Please rewrite the data from its first line through the line containing "will (x=47, y=585).", swapping "amount" for "total" and keeping everything else the same.

● ● ●

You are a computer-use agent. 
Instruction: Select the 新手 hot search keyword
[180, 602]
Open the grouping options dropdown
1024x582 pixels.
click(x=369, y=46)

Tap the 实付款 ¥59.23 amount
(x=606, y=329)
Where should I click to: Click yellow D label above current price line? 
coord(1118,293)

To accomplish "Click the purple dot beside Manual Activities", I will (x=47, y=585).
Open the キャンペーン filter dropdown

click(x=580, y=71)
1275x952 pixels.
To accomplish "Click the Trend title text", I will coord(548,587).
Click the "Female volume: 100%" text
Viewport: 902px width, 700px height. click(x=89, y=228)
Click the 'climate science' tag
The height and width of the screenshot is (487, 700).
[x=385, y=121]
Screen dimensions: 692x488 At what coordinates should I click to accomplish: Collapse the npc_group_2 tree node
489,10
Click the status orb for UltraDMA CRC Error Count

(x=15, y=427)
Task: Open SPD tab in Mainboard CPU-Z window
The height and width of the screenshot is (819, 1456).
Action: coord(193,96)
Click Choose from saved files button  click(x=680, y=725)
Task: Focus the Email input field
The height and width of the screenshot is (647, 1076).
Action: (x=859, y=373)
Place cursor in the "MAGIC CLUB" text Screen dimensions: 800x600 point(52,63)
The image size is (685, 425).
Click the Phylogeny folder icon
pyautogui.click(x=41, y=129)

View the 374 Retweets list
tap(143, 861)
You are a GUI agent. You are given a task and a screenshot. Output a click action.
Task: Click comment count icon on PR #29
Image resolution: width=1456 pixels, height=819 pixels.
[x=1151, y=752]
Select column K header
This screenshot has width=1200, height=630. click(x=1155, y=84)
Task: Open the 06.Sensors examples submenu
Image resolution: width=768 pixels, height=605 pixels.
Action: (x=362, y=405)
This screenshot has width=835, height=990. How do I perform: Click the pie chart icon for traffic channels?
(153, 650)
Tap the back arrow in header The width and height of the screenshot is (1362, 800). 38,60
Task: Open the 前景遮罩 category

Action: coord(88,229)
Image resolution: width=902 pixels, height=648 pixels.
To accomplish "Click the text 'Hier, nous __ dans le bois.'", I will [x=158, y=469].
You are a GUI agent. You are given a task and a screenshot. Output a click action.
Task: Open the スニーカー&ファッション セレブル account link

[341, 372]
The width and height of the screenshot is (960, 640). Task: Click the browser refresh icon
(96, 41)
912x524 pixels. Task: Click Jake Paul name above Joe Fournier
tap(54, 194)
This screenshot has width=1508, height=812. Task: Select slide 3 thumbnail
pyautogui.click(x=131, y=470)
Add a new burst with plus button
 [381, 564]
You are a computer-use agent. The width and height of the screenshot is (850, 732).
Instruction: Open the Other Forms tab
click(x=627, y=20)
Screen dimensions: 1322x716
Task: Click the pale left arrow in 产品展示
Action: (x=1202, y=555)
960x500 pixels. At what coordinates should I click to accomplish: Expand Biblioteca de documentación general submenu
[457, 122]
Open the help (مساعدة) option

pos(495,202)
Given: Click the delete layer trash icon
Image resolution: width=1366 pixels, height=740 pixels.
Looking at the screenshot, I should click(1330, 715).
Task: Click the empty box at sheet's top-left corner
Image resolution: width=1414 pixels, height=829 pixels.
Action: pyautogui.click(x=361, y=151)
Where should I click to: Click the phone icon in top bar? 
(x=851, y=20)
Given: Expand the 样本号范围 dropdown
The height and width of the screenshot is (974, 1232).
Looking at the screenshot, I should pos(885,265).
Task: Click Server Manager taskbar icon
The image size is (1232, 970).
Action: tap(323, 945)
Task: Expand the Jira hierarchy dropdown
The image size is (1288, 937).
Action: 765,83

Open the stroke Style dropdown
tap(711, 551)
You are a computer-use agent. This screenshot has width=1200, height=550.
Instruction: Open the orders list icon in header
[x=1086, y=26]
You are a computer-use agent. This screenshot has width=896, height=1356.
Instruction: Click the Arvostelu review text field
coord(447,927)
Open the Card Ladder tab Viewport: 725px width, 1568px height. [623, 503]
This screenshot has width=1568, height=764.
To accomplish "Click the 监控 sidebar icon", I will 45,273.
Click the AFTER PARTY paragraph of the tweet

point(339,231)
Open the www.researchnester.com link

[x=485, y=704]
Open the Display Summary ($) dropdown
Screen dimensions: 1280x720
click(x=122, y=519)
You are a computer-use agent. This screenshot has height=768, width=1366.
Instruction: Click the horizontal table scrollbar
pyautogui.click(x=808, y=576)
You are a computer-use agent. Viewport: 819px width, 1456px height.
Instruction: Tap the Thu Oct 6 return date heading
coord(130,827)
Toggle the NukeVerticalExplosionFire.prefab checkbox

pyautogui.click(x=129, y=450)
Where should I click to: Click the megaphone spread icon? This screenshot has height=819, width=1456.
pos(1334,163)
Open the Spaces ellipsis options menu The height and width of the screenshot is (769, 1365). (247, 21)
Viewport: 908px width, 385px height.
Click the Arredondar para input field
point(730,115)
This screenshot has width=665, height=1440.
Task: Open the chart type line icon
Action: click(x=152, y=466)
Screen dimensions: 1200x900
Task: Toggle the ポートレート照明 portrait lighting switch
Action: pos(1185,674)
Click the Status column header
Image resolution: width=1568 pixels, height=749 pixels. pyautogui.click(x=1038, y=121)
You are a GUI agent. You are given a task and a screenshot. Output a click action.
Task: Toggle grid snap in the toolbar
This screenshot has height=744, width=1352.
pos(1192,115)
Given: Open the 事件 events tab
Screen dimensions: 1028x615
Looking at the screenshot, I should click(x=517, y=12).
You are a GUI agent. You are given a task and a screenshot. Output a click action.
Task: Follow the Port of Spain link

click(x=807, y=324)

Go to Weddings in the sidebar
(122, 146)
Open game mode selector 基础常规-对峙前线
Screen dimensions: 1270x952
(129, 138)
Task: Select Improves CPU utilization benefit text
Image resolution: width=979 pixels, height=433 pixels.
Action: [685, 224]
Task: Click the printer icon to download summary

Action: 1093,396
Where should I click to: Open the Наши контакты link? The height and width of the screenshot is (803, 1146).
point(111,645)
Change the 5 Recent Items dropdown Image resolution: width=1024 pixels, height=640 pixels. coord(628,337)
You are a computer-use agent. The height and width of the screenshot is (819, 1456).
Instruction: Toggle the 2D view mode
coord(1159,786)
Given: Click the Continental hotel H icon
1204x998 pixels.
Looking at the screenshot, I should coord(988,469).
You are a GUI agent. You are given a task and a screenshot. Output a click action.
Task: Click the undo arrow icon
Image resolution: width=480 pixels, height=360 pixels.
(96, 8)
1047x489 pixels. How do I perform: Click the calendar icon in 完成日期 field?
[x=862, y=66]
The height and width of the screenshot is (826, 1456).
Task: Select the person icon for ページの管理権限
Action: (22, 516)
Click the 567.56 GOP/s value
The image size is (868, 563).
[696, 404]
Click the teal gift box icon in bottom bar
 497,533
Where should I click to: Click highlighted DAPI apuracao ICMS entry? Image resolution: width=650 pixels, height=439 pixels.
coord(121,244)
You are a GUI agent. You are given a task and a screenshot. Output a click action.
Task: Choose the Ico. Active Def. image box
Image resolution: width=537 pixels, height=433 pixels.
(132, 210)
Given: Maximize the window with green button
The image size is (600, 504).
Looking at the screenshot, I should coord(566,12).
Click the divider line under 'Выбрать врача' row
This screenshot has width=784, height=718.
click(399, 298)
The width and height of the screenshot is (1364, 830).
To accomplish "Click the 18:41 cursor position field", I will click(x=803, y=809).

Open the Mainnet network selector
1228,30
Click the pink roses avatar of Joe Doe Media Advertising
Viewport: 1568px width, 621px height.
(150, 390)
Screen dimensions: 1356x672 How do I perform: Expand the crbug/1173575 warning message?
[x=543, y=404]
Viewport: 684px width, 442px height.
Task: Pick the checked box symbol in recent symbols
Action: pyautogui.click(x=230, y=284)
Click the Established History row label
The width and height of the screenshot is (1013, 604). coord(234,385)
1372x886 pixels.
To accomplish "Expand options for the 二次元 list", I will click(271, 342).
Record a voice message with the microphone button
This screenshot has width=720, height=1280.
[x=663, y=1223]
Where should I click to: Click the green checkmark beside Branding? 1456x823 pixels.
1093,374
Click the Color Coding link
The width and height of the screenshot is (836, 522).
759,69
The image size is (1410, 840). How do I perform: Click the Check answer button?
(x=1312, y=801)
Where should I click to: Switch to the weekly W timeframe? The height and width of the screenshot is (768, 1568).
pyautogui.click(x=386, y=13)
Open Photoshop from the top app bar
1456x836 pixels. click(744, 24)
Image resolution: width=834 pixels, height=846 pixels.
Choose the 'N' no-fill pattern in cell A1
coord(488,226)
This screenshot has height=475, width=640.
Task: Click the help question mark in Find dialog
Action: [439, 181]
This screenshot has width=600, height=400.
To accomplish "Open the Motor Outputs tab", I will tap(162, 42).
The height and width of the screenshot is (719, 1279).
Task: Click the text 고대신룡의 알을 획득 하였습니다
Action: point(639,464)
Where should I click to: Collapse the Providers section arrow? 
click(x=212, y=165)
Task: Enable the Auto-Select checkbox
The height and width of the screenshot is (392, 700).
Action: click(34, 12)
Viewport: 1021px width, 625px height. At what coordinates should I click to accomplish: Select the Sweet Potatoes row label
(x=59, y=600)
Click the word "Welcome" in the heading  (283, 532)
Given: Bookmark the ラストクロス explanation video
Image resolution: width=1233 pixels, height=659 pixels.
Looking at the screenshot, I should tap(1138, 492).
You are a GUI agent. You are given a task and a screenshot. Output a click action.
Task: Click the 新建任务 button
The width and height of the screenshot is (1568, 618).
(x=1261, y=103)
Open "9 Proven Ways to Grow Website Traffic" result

● ● ●

> [Response for this exercise]:
You are a computer-use agent. 
Instruction: Select the 新手 hot search keyword
[180, 602]
Open the grouping options dropdown
1024x582 pixels.
click(x=369, y=46)

Tap the 实付款 ¥59.23 total
(x=606, y=329)
Where should I click to: Click yellow D label above current price line? 
coord(1118,293)

To accomplish "Click the purple dot beside Manual Activities", I will (x=47, y=585).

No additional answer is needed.